“Sial!"
Wanita itu mengomel sendiri. Niatnya untuk membuat perhitungan dengan Bintang malah berakhir memalukan. Ia sempat melihat senyum miring Bintang. Laki-laki itu terlihat begitu puas mempermalukannya.
Yang lebih menyebalkan, kenapa justru ia berdebar saat Bintang menciumnya? Bahkan debar itu masih ia rasakan sampai saat ini. Mata elang itu menatapnya berkabut, memacu jantung Sitha bekerja lebih keras. Darah di tubuhnya terasa bergejolak, memanas.
Sitha menggelengkan kepala. Mengusir bayangan Bintang agar menghilang dari benaknya. Kenapa susah sekali? batinnya. Wanita itu mulai putus asa.
Ia menekan pedal gas menambah kecepatan. Mobil merah metalik itu melesat meninggalkan area perkantoran tempat Bintang mencari nafkah, diiringi dumelan wanita berambut panjang itu.
“Aarrgh!”
Ia menggeram marah saat seseorang tiba-tiba menyeberang jalan seenaknya. Hampir saja bumper mobilnya menyeruduk b****g seorang wanita yang bodinya segede babon.
Ciiiit ...!
Bunyi suara ban dan aspal beradu karena Sitha menginjak rem secara mendadak. Mobil berhenti sekitar tiga puluh sentimeter dari wanita bohai itu. Sitha menghempaskan tubuh ke sandaran jok sembari menarik napas dan menghembuskannya lega. Dadanya masih turun naik karena degup jantung yang berdetak di luar batas normal.

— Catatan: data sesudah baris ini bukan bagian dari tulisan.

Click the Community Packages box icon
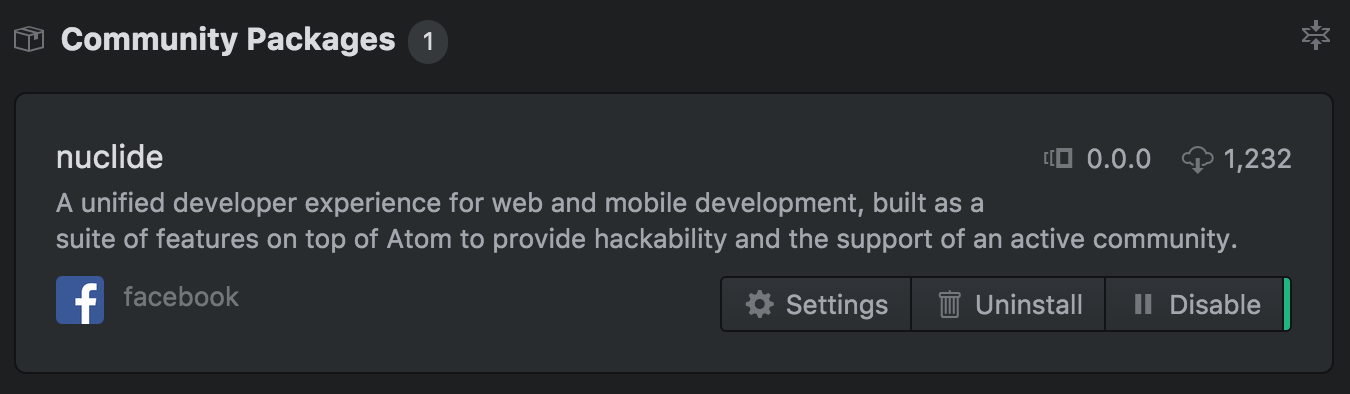click(x=29, y=41)
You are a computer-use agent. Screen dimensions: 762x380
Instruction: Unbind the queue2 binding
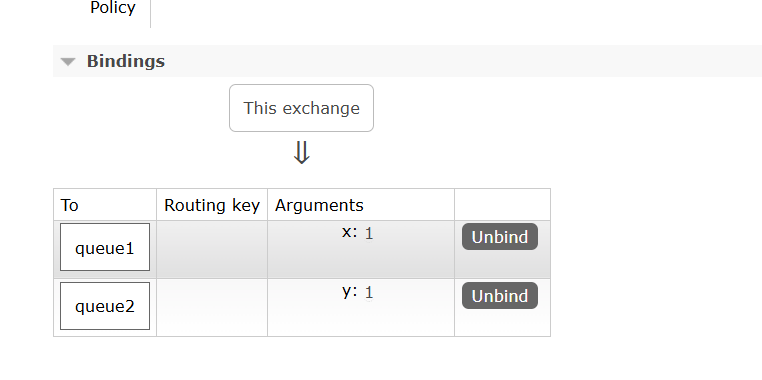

"Hei ..., orang kaya! Emang ini jalanan milik nenek moyang lo. Nyetir kok seenak udel," wanita yang nyaris tertabrak tadi berbalik. Ia mendelik sambil menendang ban mobil Sitha.
Dahi wanita yang masih menenangkan diri di dalam mobil itu mengernyit. Kenapa seolah aku yang salah? Dia membatin.
Sitha dengan emosi yang masih tersisa akibat ulah Bintang tadi, terpancing oleh sikap songong gadis yang lebih pantas dia sebut kuda Nil itu. Wanita itu langsung turun sambil berkacak pinggang.
"Pe a, lo yang nyebrang sembarangan malah nyalahin orang?" semprot Sitha gusar.
Ingin ia lempar tubuh gadis itu ke arena gulat. Karena di sanalah tempat yang paling pas untuknya.
"Apa lo bilang? Pe a? Keterlaluan ya lo?" Ucap si gendut tak kalah galak. Matanya melotot tajam. Namun ekspresi itu berubah saat Sitha membuka kaca mata hitam yang ia pakai.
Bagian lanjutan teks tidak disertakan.